## Exercise directions
Update everything in the listing from the line containing "Task: Choose the red color swatch in palette" down to the line containing "Where should I", both included, by replacing "Work plan" with "Schedule" and changing nothing else. Return only those lines, and leave the pictures out.

## Information shown
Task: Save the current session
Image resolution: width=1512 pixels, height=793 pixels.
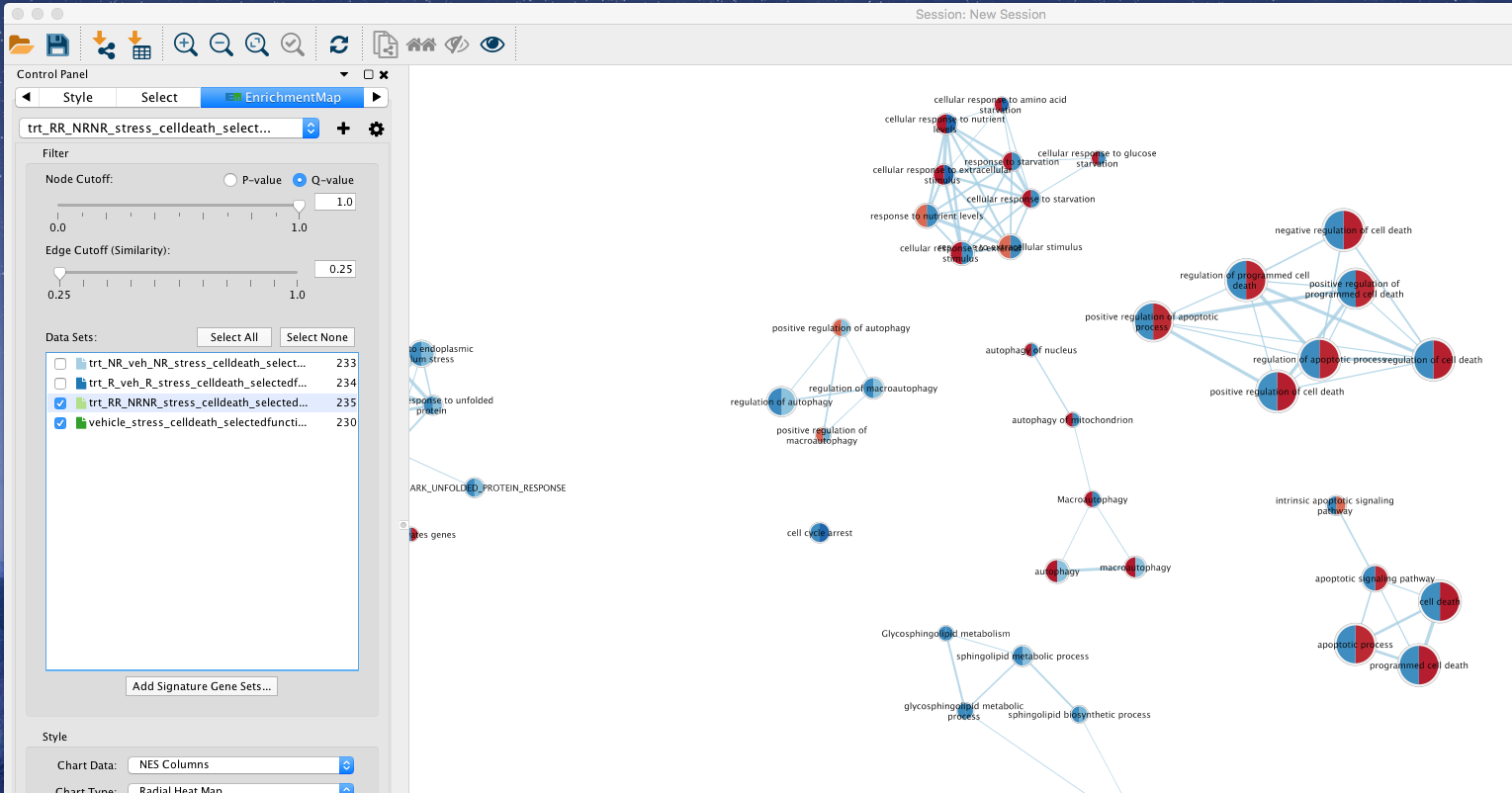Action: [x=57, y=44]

...

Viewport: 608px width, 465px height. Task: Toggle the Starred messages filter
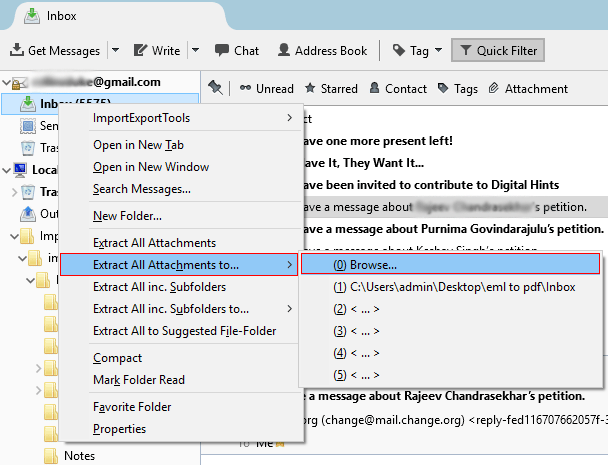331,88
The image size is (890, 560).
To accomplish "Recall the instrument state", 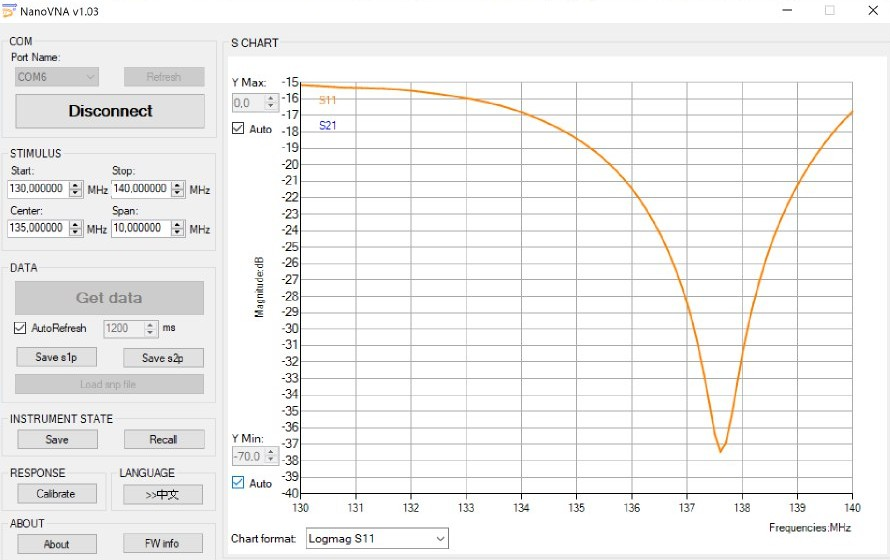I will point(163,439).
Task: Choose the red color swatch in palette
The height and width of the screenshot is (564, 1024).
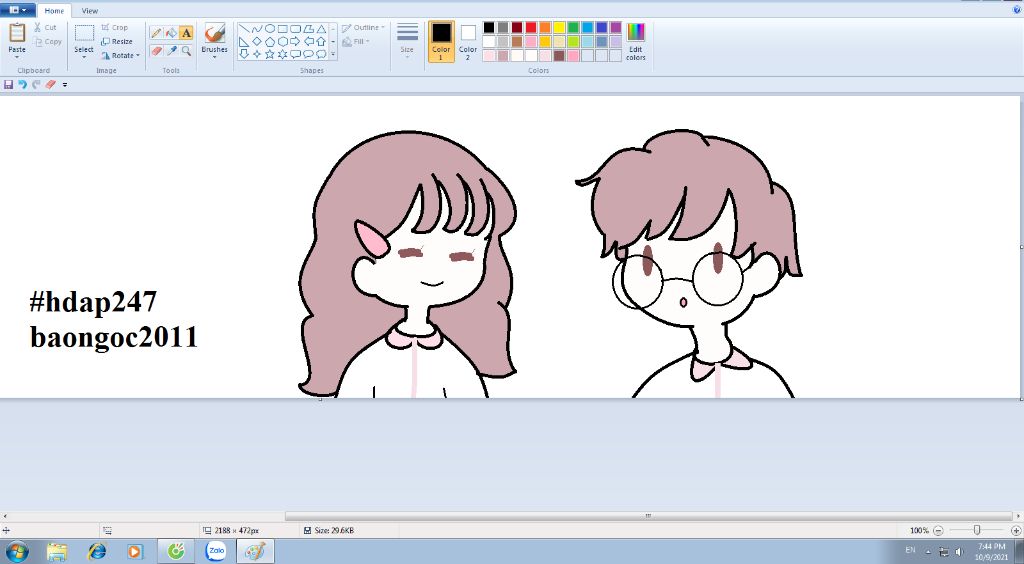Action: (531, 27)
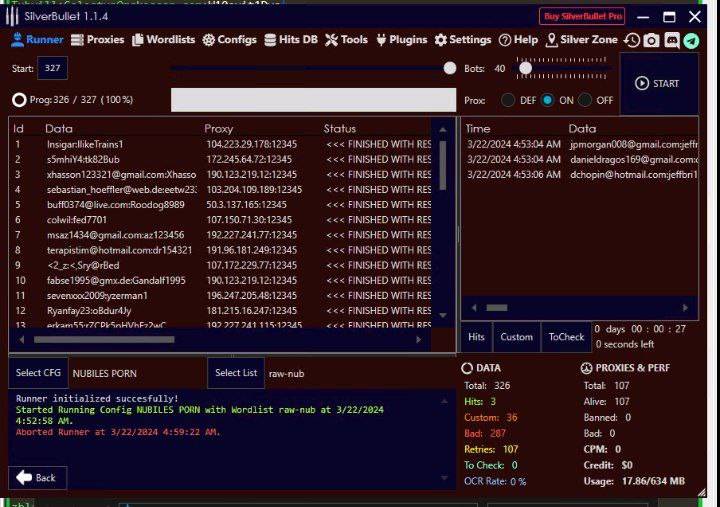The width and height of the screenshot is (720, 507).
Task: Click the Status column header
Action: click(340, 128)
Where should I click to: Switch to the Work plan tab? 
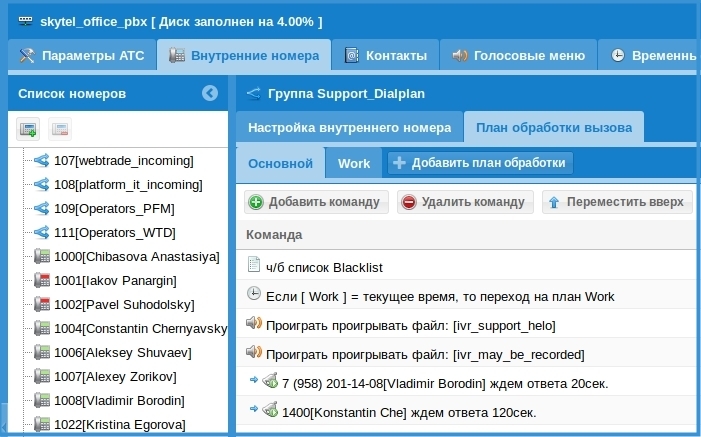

==

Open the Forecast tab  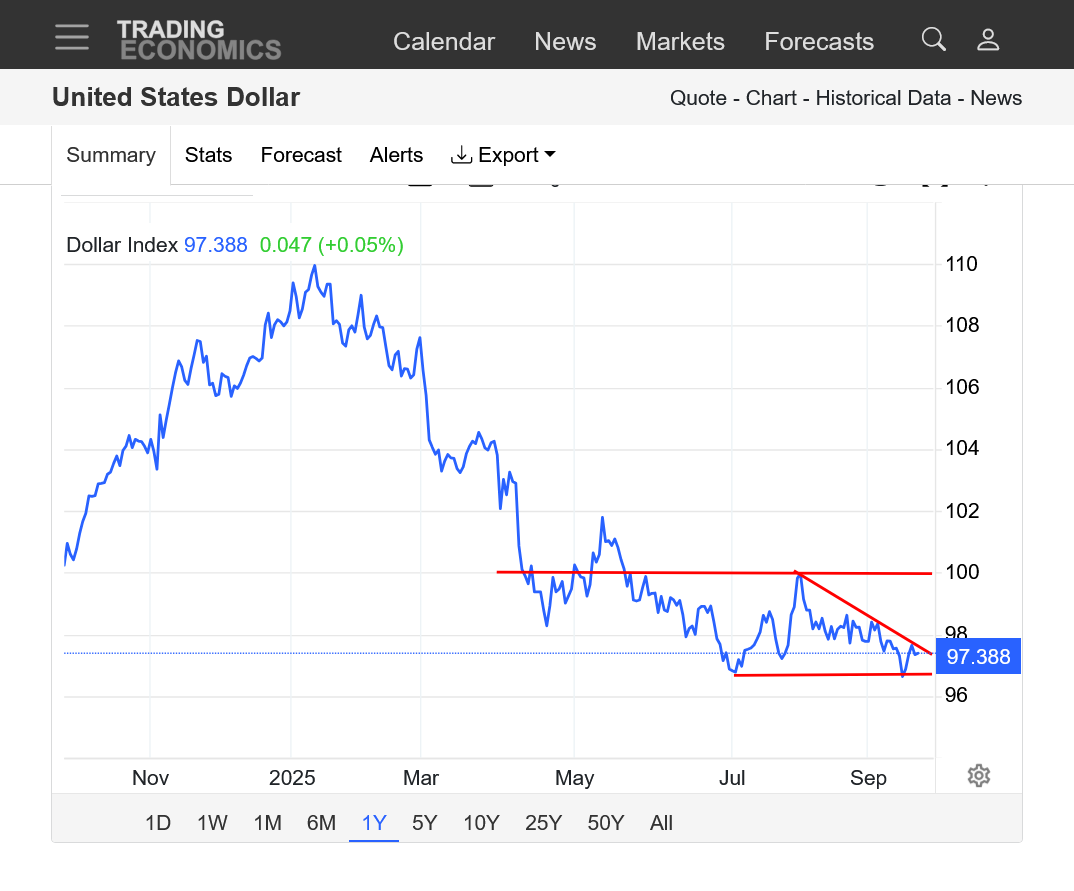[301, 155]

## Expected output
Task: Choose the red color swatch in palette
The height and width of the screenshot is (564, 1024).
Action: (531, 27)
The width and height of the screenshot is (720, 507).
Task: Click the Status column header
Action: click(340, 128)
Where should I click to: Switch to the Schedule tab? 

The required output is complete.